Which is Faster: SAN or Directly-Attached Storage?
Should I place my database files on SAN or directly-attached storage? This is a frequently asked question. It comes up repeatedly in public newsgroups, email discussion lists, and private meetings with customers who are concerned with database performance.
What SAN?
A Storage Area Network (SAN) may mean two different things. To the storage professionals, it could narrowly mean the switched fabric between the host servers and the sophisticated disk arrays that actually store data. To most other folks, however, the distinction between the switched fabric and the disk arrays means very little. Rather, they view the fabric and the disk arrays -- practically everything behind the drive and beyond the host server -- as comprising the SAN. This article assumes this most common view.
To simplify discussions in the rest of this article, a drive from a directly-attached storage will be referred to as a DAS drive, and a drive presented from a SAN as a SAN drive.
What is meant by "faster"?
To address the question of which is faster, you must be clear about what you mean by "faster". In general, you can use three key metrics to quantify the performance of a disk I/O path:
- I/Os per second (IOps)
- Megabytes per second (MBps)
- Latency
IOps measures how many I/O requests can be satisfied by the disk I/O path in a second. For a given disk I/O path, this metric is generally in reverse proportion to the size of the I/O requests. That is, the larger the I/O requests, the lower the IOps. This is intuitive. After all, it takes more time to process a 256KB I/O request than it does an 8KB request.
MBps measures how much data can be pumped through the disk I/O path. If you view the I/O path as a pipeline, MBps measures how big the pipeline is and how much pressure it can sustain. So, the bigger the pipeline is and the more pressure it can handle, the more megabytes of data it can push through. For a given I/O path, MBps is in direct proportion to the size of the I/O requests. That is, the larger the I/O requests, the higher the MBps. Larger I/Os give you better throughput because they incur less disk seek time penalty than smaller I/Os.
Note that for I/O requests of a fixed block size, MBps is simply IOps times the block size in megabytes.
I/O latency--also known as I/O response time--measures how fast an I/O request can be processed by the disk I/O subsystem. For a given I/O path, it is in reserve proportion to the size of the I/O request. As mentioned previously, a larger I/O request takes longer to complete.

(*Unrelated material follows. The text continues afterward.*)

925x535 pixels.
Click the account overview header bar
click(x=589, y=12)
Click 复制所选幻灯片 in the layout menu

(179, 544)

Generally speaking, you should pay more attention to IOps and I/O latency when it comes to small-sized I/O requests, and be more concerned with MBps when dealing with large-sized I/O requests. But whether you report IOps or MBps, you should always keep I/O latency in the picture. Note that as you push a disk I/O subsystem to sustain higher IOps or MBps, the average I/O latency will continue to go up. After a certain point, the latency will increase exponentially as you put even more I/O requests on the system. If you obtain a good IOps or MBps number at the expense of a very high I/O latency, that IOps or MBps number may not be very useful in practice.

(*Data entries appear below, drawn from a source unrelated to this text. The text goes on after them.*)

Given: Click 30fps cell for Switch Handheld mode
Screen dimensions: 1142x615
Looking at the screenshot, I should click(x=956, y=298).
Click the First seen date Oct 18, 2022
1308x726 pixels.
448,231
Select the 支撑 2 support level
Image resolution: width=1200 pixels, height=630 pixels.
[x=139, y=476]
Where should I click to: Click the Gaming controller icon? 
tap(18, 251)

What does all this have to do with the question of which is faster, SAN or directly-attached storage? Well, these three metrics define precisely what is meant by "faster". So when you say one is faster than the other, you have to be explicit about what measure you are referring to.
Let us examine the question along these three performance measures, and let's start with the I/O latency measure first.
Disk I/O latency
SANs almost always come out a loser when it competes with DAS on I/O latency under light load. If you don't believe me, you can measure it yourself, and you don't need any fancy tool to obtain convincing data points.
To measure the latency of an I/O path under the best possible condition, you should issue single-threaded I/O requests, i.e. synchronous I/Os. If you are using an I/O benchmark tool such as IOMeter or sqlio.exe, for instance, you can configure a single worker thread to issue small sequential writes with a queue depth of one.
Alternatively, you can use a simple SQL Server script to measure the latency of an I/O path. The following T-SQL script is an example that can help you ascertain the best possible disk I/O latency (or response time) when committing a SQL Server database transaction. The script assumes that D is a directly-attached internal drive and E is a drive presented to the same server from a SAN.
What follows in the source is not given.